April 13, 2026
Carve-Outs: Practical Tips for Improving Deal Certainty
In the latest annual Carve-Out Survey from AURELIUS, approximately 80% of respondents expected an increase in divestitures of non-core businesses in 2026. According to the announcement:
Refocusing on core operations remains the dominant driver of corporate divestment plans for 2026, cited by 73% of respondents (up slightly from 70% last year). Disposing of unattractive non-core assets is again the second-ranked motivator. By contrast, deleveraging has slipped sharply down the agenda: only 5% cite debt reduction this year, versus 9% last year and 52% two years ago. Decisions to divest may be accelerated by global trade tensions, with 72% of respondents feeling rising tariffs and protectionist policies are affecting corporate decisions to divest non-core businesses in 2026.
With that in mind, BakerHostetler recently shared some practical structuring and drafting tips for carve-outs focused on improving deal certainty. For example, the memo discusses considerations for buyers and sellers when including a “wrong pocket” provision.
Because of these complexities and the often-expedited timelines associated with M&A, another way to address the heightened risk of inadvertently excluding – or wrongfully transferring – a certain asset or liability is to include a “wrong pocket” provision within the purchase agreement. This provision requires a party that has misallocated an asset or a liability from within or outside the target to transfer it to the other party post-closing, typically for no additional consideration.
– Buyers will undoubtedly want a broad provision that will allow them to identify any diligence gaps post-closing and retain the benefit of the business they believed they were buying, especially given that they have less visibility into the target business than does the seller prior to closing.
– Sellers, on the other hand, should push to limit the scope to avoid a situation where a buyer is over-reliant on post-closing diligence and looks to cherry-pick assets from all of the seller’s affiliates.

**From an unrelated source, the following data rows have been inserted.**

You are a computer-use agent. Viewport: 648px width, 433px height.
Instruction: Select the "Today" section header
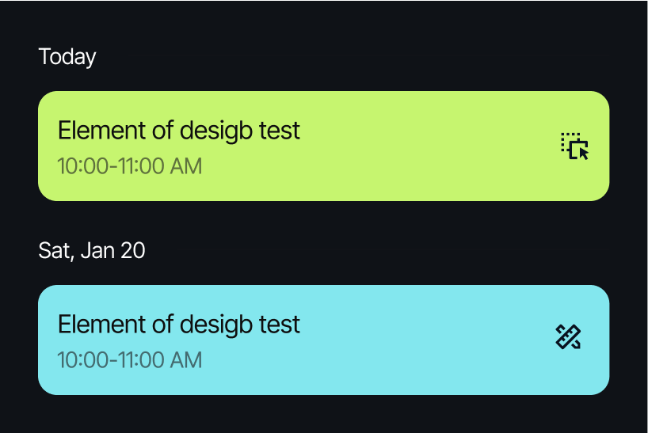(x=67, y=57)
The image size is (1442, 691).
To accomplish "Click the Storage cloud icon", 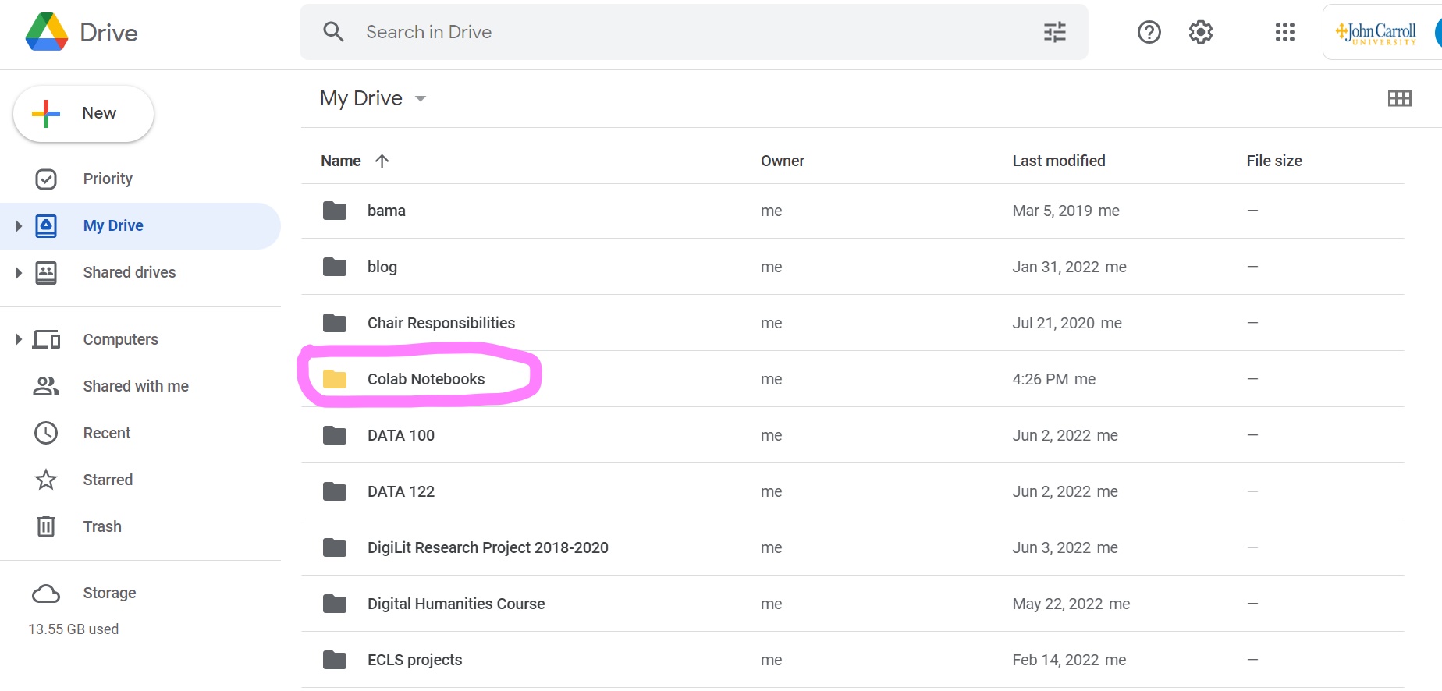I will 46,594.
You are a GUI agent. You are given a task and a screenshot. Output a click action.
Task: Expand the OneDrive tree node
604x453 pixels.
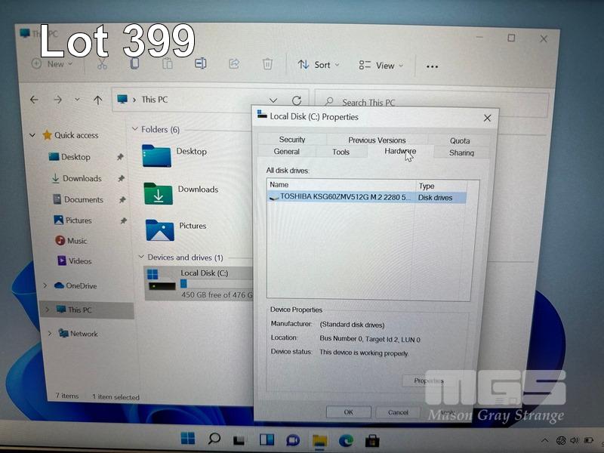[x=45, y=285]
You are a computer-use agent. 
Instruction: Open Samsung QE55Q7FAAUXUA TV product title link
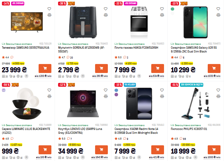(26, 47)
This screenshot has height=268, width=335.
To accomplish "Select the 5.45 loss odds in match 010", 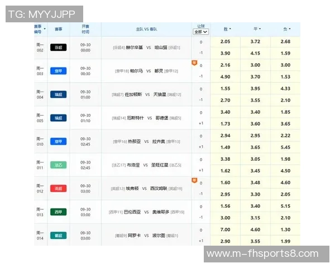I will point(285,147).
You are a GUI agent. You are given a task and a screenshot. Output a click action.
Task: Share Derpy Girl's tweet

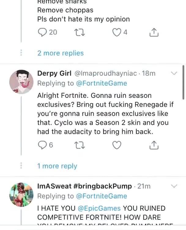tap(154, 145)
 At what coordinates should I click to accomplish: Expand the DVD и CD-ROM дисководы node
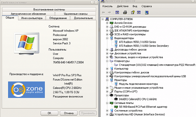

While a wrongpocket provision should be carefully crafted by the parties to ensure it adequately reflects their intent without undue additional risk, these provisions are no substitute for thorough diligence and precise identification of the transaction perimeter.
The memo also discusses tricky issues associated with carve-out financials, TSAs, transferring employees, technology & data, insurance and restrictive covenants.